オホーツク海の海氷分布(年概況)
平成26年2月12日発表
気象庁 地球環境・海洋部
診断概要(2012/2013年)
トピック
2012/2013年 釧路では5年連続で流氷が観測されませんでした。
2012/2013年海氷期の概要
オホーツク海の海氷域面積は、5月後半に平年より大きくなったほかは、平年並か平年より小さく経過しました。 特に、12月前半と4月後半にはこれまでの最小値と同程度まで小さくなりました。(平年値の統計期間:1981~2010年)(図1)。 当シーズンの最大海氷域面積は3月15日の107.13万平方キロメートルで、最大海氷域面積の平年値(116.92万平方キロメートル)より下回りました。
北海道オホーツク海沿岸への流氷の到来は平年より早く、網走の流氷初日及び流氷接岸初日は平年より早くなりました。 稚内の流氷初日は平年並でした。釧路では5年連続で流氷が観測されませんでした。流氷の後退は平年より早く、 網走の流氷終日は平年より早くなりました(表1)。
地点 | 流氷 | 流氷接岸初日 | 海明け | ||
---|---|---|---|---|---|
初日 | 終日 | 期間 | |||
稚内 | 2.12 (-1) | 3. 7 (-5) | 24 (-4) | --- | * |
網走 | 1.12 (-9) | 4. 2 (-9) | 81 (0) | 1.17 (-16) | 3.13 (-7) |
釧路 | --- | --- | --- | --- | * |
1. オホーツク海の海氷状況
2012年11月
11月上旬にオホーツク海北西部のシャンタル諸島西方海域及びオホーツク海北岸、11月中旬に間宮海峡、11月下旬にサハリン北東岸で結氷が始まりました。
2012年12月
12月は、オホーツク海では発達した低気圧が次々と通過し、オホーツク海の気温や海水温は、おおむね平年より高めで経過しました。

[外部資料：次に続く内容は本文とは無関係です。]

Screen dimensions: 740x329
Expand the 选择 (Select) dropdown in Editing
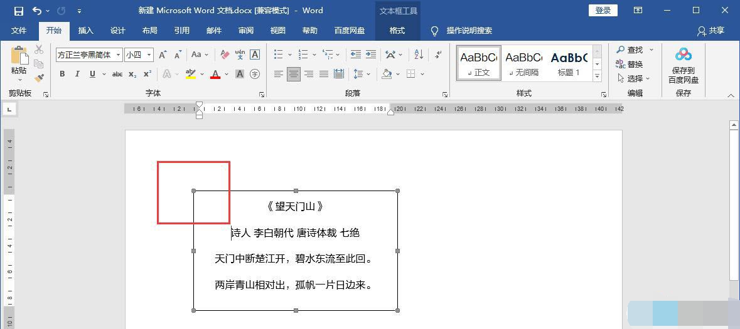point(635,78)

そのため、オホーツク海の海氷域面積は12月を通して平年より小さく経過し、12月10日は1971年の統計開始以来最小となりました。
しかし、12月中旬から12月下旬にかけてオホーツク海南部に寒気が入ったため、 サハリン東岸の海氷域の南端は、12月末には平年並の位置の北緯47度付近に達しました。
2013年1月
オホーツク海の海氷域面積は、1月上旬に南部を中心に強い寒気が流入した影響で急速に拡大し平年並となりました。
1月中旬以降は、オホーツク海北部を中心に寒気の流入が平年より弱かったため、平年より小さく経過しました。

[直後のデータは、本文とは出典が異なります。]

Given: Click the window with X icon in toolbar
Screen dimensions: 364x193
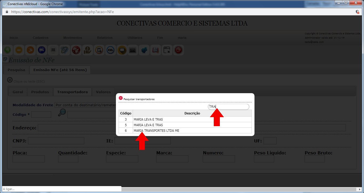Looking at the screenshot, I should pyautogui.click(x=167, y=50).
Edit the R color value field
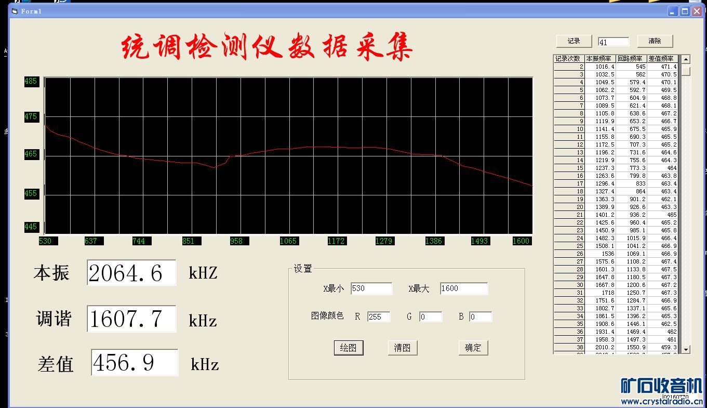 click(x=378, y=317)
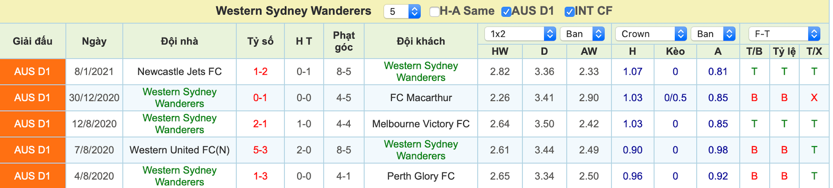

オホーツク海南部では1月上旬に強い寒気が流入したことと、北よりの強い風の吹く日が月を通じて多かったため、海氷域は平年より早く南下しました。
2013年2月
オホーツク海の海氷域面積は、引き続き平年より小さく経過しました。オホーツク海上空に暖かい空気が入り一時的に海氷域が融解しましたが、その後海氷域は拡大し、
2月下旬に海氷域面積は平年並になりました。
2013年3月
オホーツク海中部・南部では西よりの風が吹く日が多く、海氷域は東に拡大し、3月下旬にはウルップ海峡から太平洋に流出しました。
オホーツク海の海氷域面積は引き続きおおむね平年並で経過し、3月15日には今シーズン最大の107.13万平方キロメートルに達しました。
2013年4月
オホーツク海の海氷域面積は4月を通して平年より小さく経過し、4月25日は1971年の統計開始以来最小となりました。

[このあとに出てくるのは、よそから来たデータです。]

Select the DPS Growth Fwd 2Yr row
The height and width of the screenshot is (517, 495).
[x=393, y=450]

オホーツク海南部では、海氷域は4月上旬には平年より東に分布し、ウルップ海峡から太平洋への流出がみられましたが、
その後、海氷の融解が急速に進み、海氷域の南端は4月末には平年より北の北緯48.5度付近まで後退しました。
2013年5月
5月上旬のオホーツク海の海氷域面積は、引き続き平年より小さく経過しました。しかし、5月中旬以降は海氷の融解が遅れたことにより、
海氷域面積は平年より大きく経過しました。
2013年6・7・8月
6月中旬にはサハリン東海上の海氷、8月上旬にはシャンタル諸島付近の海氷もすべて融解しました。
2. 北海道オホーツク海沿岸の海氷状況
2013年1月
オホーツク海では、1月上旬に強い寒気が流入したことと、平年と比べ北よりの風が強く吹く日が月を通じて多かったことから、
海氷域は平年より早く南下しました。 1月中旬から1月下旬にかけて、北海道オホーツク海側の広い範囲で海氷が接岸しました。
また、1月下旬には国後島への接岸や宗谷海峡から日本海への海氷の小規模な流出がみられました。
網走では平年より9日早い1月12日に流氷初日を、また平年より16日早い1月17日に流氷接岸初日を観測しました。
2013年2月
北海道オホーツク海沿岸では、2月上旬に上空に暖かい空気が入り一時的に海氷は融解しましたが、
その後再び海氷域は拡大し、北海道オホーツク海沿岸に接岸する状況が続きました。
国後水道からは2月を通じて、珸瑶瑁(ごようまい)水道からは2月中旬以降太平洋へ海氷が流出しました。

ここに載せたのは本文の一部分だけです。